Wenn gefährliche Mikroben in ihnen eingefangen werden, werden sie von den
Enzymen zerstört bzw. „gefressen“.
MYELIN:
Eine fettige Substanz, welche das Nervenzellengewebe umhüllt. Diese Hülle
befähigt die Zellen, sehr viel wirksamer miteinander zu kommunizieren. Erst
wenn die Strukturen des Hippokampus und des corpus
callosum myelinisiert werden, beginnen diese Gehirnareale richtig zu funktionieren.
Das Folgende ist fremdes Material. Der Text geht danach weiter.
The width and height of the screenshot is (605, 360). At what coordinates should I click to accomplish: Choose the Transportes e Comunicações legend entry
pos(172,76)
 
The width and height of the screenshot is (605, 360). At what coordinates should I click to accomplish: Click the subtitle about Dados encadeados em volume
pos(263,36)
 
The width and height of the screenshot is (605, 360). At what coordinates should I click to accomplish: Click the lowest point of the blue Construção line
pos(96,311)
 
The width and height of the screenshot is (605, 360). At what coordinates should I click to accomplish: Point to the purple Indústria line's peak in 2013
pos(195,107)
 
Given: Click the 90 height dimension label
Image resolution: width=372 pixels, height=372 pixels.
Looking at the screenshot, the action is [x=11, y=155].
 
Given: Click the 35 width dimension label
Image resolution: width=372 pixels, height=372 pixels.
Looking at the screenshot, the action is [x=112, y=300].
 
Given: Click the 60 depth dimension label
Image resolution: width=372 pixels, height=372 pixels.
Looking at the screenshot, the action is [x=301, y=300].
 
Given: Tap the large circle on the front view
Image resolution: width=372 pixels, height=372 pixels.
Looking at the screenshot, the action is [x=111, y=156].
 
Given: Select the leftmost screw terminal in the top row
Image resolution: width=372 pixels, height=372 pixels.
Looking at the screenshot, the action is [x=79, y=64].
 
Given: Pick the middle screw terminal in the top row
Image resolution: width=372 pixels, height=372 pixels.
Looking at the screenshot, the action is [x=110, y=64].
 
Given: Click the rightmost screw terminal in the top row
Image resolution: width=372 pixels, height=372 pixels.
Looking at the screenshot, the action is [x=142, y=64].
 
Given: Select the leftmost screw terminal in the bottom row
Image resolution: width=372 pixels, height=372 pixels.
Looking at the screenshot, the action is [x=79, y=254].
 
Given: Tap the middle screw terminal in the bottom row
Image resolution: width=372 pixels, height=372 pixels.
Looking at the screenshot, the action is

NORADRENALIN: Ein erregender (excitatory) Neurotransmitter. Er hilft dem Gehirn, wachsamer zu
sein. Der sympathetische Teil des autonomen Nervensystems benutzt es, um im
Notfall Energie bereitzustellen.
ORBIFRONTALER
KORTEX: Ein Teil des Gehirns, der im Vorderlappen liegt, neben den Augenhöhlen.
Wird dieses Areal beschädigt, so führt das oft zur Unfähigkeit, unangemessenes
Verhalten zu hemmen. Man hat festgestellt, dass sehr frühe Vernachlässigung (deprivation) durch die Eltern dieses
Areal schädigt.
PRIMAL:
Ein Ereignis, das eintritt, wenn die sensomotorischen Komponenten einer
konditionierten Angstreaktion erfolgreich durch das geistige Auge erforscht
werden. Dieser Prozess verknüpft die entsprechenden Daten mit den Funktionen
der linken Gehirnhemispäre wie der Zeitsequenzierung.
PROPRIOZEPTOREN:
Spezielle Sinnesorgane, die nahe der Verbindung von Sehnen und Muskeln liegen,
oder auch tief im Inneren des Gewebes der Skelettmuskeln. Werden sie
stimuliert, so geben sie Auskunft über die Position und die Bewegung der
verschiedenen Teile des Körpers.
SENSOMOTORISCH:
Informationen, die ihrer Natur nach sensorisch (nicht-visuell) sind und
Muskelbewegungen verursachen.
SEROTONIN:
Der primäre Neurotransmitter für das „Wohlfühlen“. Innerhalb des Nervensystems
ist er für die Blockierung der Übertragung körperlicher und seelischer
Schmerzsignale zuständig. Die Wirkung von Medikamenten wie Prozac beruht
darauf, dass sie die Menge von Serotonin im Gehirn erhöhen.
SPRIESSEN
und SCHRUMPFEN (SPROUTING and PRUNING):
Ein Prozess der Nervenentwicklung im Gehirn. In entscheidenden Phasen in
unserer frühen Entwicklung sprießen (wachsen) Millionen neuer Gehirnzellen.
Stoßen diese Nervenzellen auf eine verarmte Umgebung, bedingt etwa durch
schweren elterlichen Missbrauch, so schrumpfen diese Zellen (werden zerstört).
Man weiß, dass früher Missbrauch zu einer abnormen Unterentwicklung des
orbitofrontalen Kortex und des corpus
callosum führt.
SYNAPTISCHER
ZWISCHENRAUM: Unser Nervensystem ist nicht kontinuierlich „verdrahtet“, wie
etwa die Elektrizität in einem Haus. Die „Verdrahtung“ im
Gehirn besteht dagegen aus individuellen Nervenzellen, über welche die
Informationen reisen müssen. Jede Zelle ist von der nächsten durch einen
winzigen Zwischenraum getrennt, die Synapse. Damit Informationen diesen
Zwischenraum überwinden können, müssen Chemikalien (Neurotransmitter) von der
einen Zelle ausgegeben werden, und diese müssen über den Zwischenraum hinweg
zur nächsten Zelle gelangen und von dieser aufgenommen werden.